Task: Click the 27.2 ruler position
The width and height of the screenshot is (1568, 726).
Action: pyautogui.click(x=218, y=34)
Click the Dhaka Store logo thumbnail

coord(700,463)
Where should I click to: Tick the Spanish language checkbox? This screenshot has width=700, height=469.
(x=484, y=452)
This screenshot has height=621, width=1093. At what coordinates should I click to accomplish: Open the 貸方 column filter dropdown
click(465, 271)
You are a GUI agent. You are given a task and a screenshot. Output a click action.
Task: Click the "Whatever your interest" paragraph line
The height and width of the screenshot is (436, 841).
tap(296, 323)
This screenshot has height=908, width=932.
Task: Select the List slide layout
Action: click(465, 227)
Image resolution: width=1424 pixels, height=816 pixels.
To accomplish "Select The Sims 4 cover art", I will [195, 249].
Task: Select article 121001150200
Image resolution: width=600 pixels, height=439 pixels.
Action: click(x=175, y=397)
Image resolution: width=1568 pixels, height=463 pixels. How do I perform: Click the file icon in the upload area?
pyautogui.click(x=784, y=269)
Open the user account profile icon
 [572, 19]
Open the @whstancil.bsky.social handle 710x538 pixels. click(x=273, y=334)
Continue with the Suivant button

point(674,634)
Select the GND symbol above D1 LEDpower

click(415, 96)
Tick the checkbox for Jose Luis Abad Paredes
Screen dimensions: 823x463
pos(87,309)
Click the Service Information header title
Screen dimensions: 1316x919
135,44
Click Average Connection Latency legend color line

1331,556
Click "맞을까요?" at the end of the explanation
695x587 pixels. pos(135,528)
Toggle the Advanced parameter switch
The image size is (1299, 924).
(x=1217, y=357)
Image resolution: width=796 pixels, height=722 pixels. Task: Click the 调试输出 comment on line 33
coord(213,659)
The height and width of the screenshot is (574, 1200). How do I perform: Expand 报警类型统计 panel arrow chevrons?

***

**Exercise brief**
Using the records above, restate word for word the lines from the one with "Image resolution: width=1424" through the one with "Click the Service Information header title", both included.

**Task result**
Image resolution: width=1424 pixels, height=816 pixels.
To accomplish "Select The Sims 4 cover art", I will [195, 249].
Task: Select article 121001150200
Image resolution: width=600 pixels, height=439 pixels.
Action: click(x=175, y=397)
Image resolution: width=1568 pixels, height=463 pixels. How do I perform: Click the file icon in the upload area?
pyautogui.click(x=784, y=269)
Open the user account profile icon
 [572, 19]
Open the @whstancil.bsky.social handle 710x538 pixels. click(x=273, y=334)
Continue with the Suivant button

point(674,634)
Select the GND symbol above D1 LEDpower

click(415, 96)
Tick the checkbox for Jose Luis Abad Paredes
Screen dimensions: 823x463
pos(87,309)
Click the Service Information header title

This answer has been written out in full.